Sungai ini memiliki adat dan pantang larangan. Ada anak-anak sungai yang tiap tahun dilelang oleh Ninik Mamak dan Tokoh Adat masyarakat Desa Tambak. Proses pelelangan dimulai pada bulan puasa. Pemenang lelang berhak mengambil ikan dalam sungai yang ia dapatkan dari lelang selama satu tahun.

Setelah masa lelang habis sungai dikembalikan pada Ninik Mamak. Bulan puasa tiba, lelang kembali dilakukan. Begitu Ninik Mamak menjaga sungai, sangat dilarang bagi mereka masyarakat menjual sungai.

Uang dari hasil pelelangan bisa mencapai belasan juta rupiah dari lima belas anak sungai yang ada. Uang dari hasil lelang dibagikan pada masjid, organisasi karang taruna dan untuk kegiatan sosial kemasyarakatan lainnya. “Tahun ini uang sungai dipegang Ketua Karang Taruan semua,” sindir Zulfikar, Bilal Masjid.
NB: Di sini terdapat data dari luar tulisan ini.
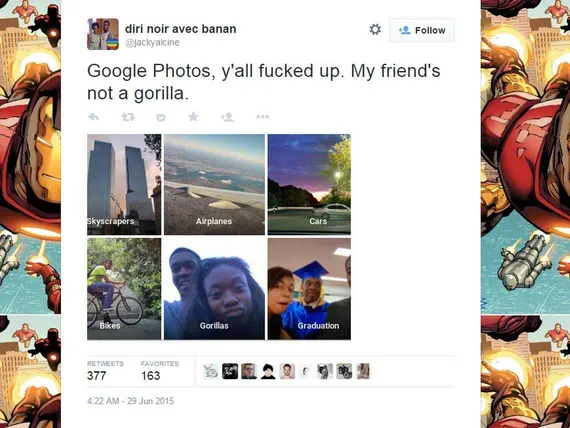The width and height of the screenshot is (570, 428).
Task: Click the @jackyalcine handle
Action: click(152, 43)
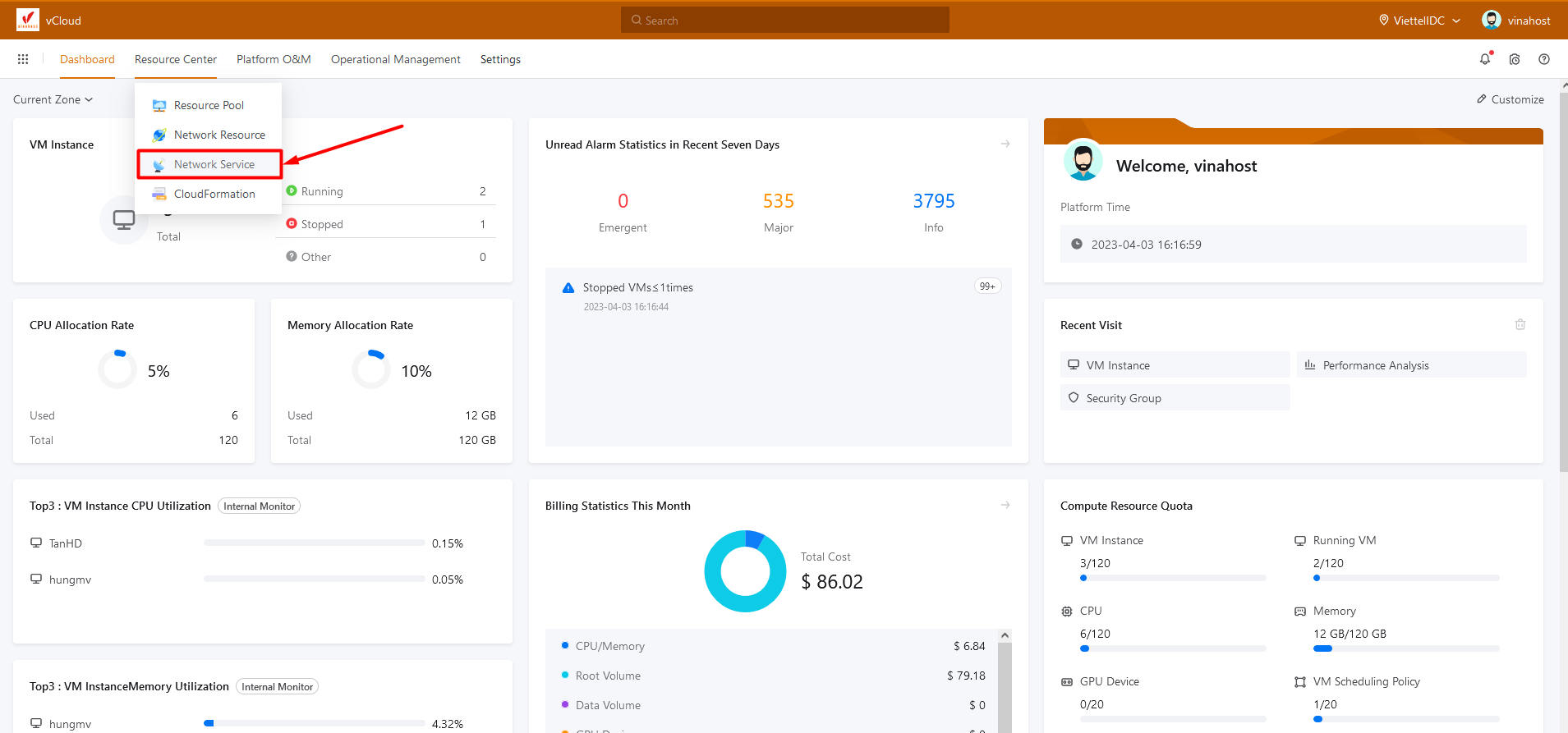Screen dimensions: 1568x733
Task: Select Network Service from menu
Action: 214,164

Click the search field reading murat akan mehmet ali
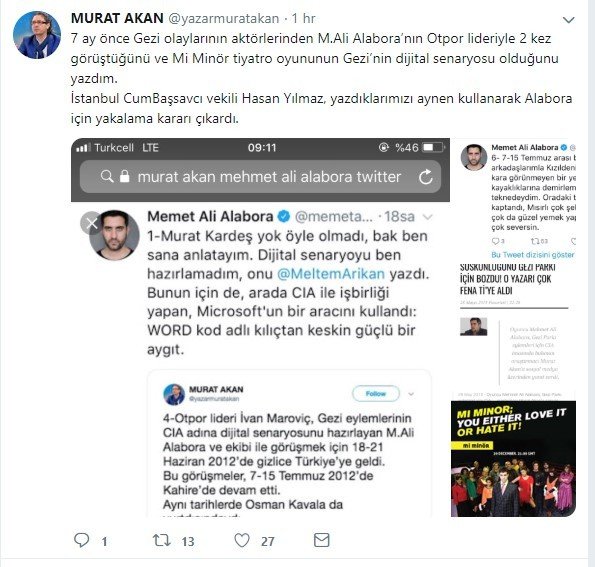[260, 176]
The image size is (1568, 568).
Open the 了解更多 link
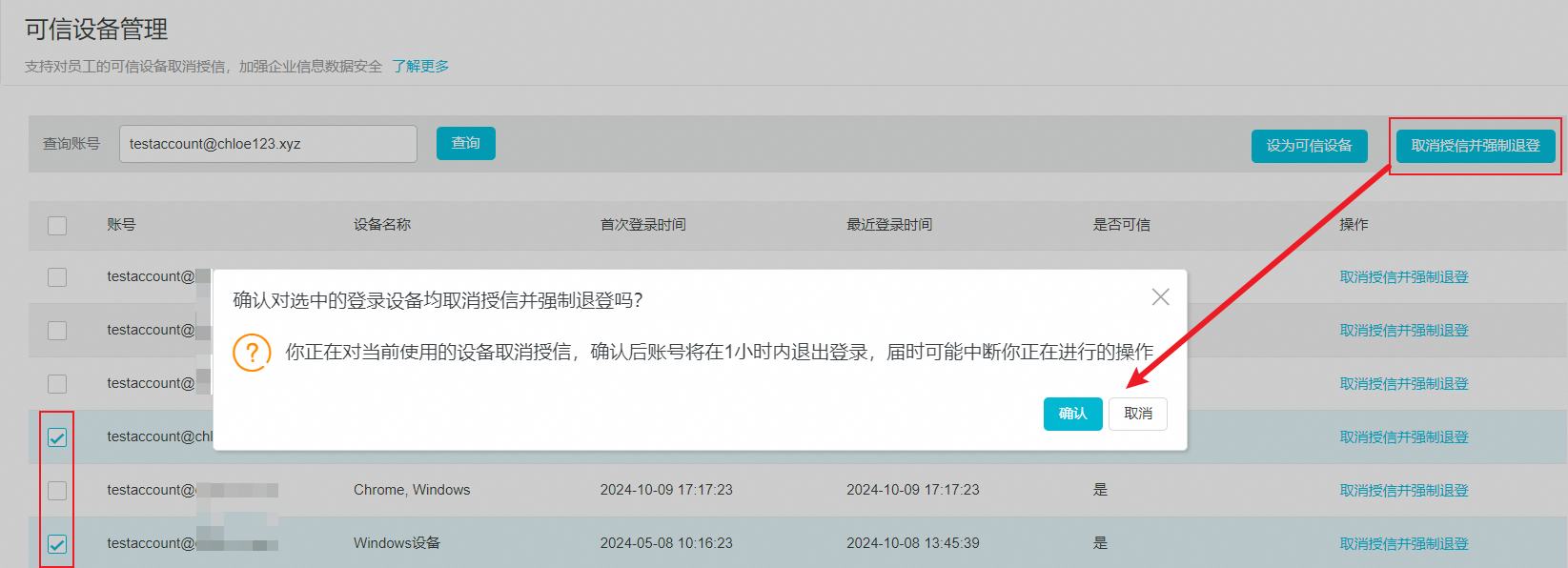point(420,66)

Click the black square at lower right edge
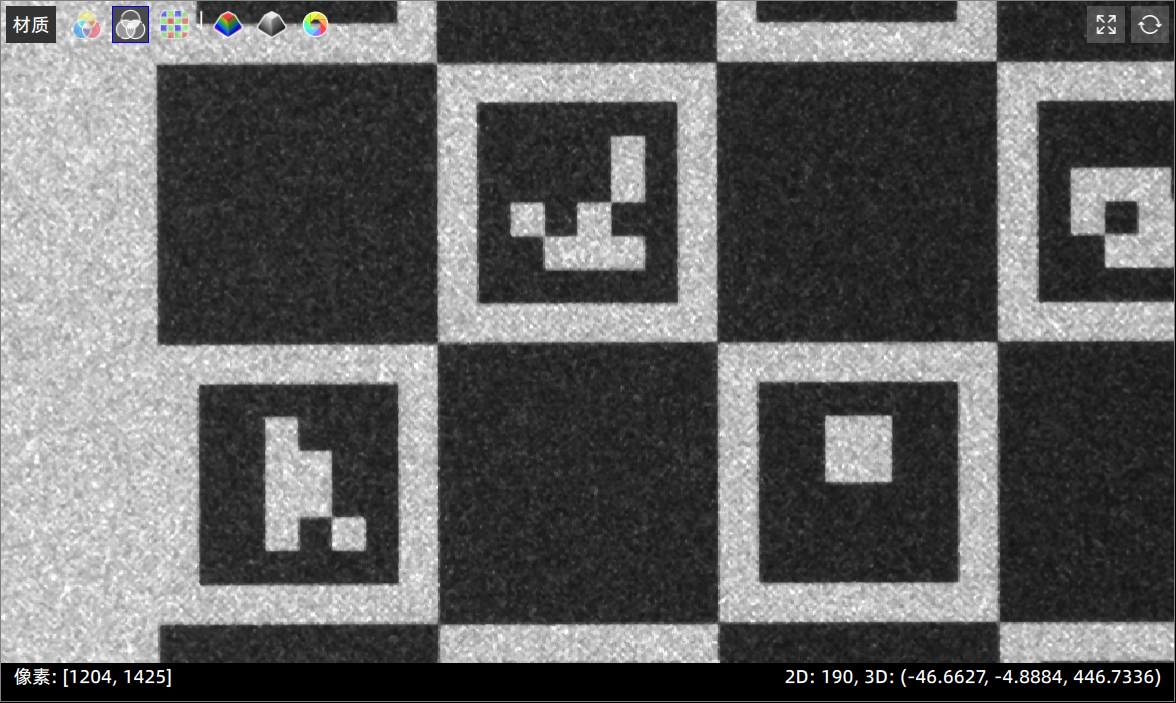[x=1087, y=482]
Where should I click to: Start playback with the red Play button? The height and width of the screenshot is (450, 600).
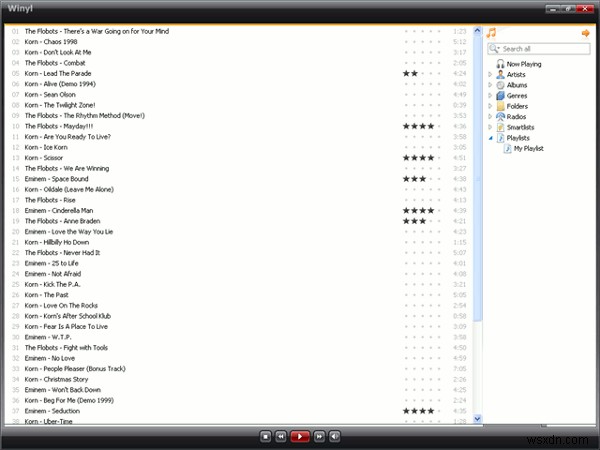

DESA TAMBAK MEMILIKI RUMAH IBADAH UNTUK YANG MUSLIM. Ada satu masjid tua, Masjid Istiqamah. Ada surau kecil dari papan dan berpanggung tepat di pinggir sungai. Sejarah berdiri surau ini pernah ada konflik antara Suku Maliling dan Melayu.
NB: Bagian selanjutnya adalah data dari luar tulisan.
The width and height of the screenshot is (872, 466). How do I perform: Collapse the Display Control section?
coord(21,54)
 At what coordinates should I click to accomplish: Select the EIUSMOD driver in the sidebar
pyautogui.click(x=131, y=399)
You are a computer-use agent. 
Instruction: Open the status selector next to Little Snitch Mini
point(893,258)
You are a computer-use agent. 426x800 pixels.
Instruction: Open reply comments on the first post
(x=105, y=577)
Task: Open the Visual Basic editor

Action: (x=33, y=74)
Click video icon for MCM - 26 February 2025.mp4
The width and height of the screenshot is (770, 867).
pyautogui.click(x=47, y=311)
“Dulu ada sindir menyindir antar suku di sini,” kenang Zulfikar. Zulfikar dibilang miskin oleh almarhum Datuk Rajo Abdul Aziz, pernah jadi Kepala Desa Tambak. Zulfikar waktu itu jadi guru ngaji di surau suluk. Surau ini berada di belakang Taman Kanak-Kanak juga di pinggir sungai.
Sindir menyindir suku ini sampai pada rumah tangga warga lain yang kawin antara Melayu dan Maliling. Kata Zulfikar ada yang sampai cerai. Karena ada konflik ini mereka yang Melayu bangun surau baru dan tempat belajar mengaji pindah di surau itu.

Mereka bilang ini Surau Dagang karena dibuat oleh pedagang. Depan surau ini ada pemakaman warga, diantara makam ada makam keramat yang selalu dikunjungi orang dari berbagai daerah, kabupaten di Provinsi Riau. Makam keramat Tuan Syekh H Imam Syafii, Tuan Guru daripada persulukan Tariqat Naqsabandiyah. Tiap hari kedua dibulan Syawal orang-orang mengunjungi makam ini.
Surau Istiqamah. Pertama berdiri bernama Surau dagang.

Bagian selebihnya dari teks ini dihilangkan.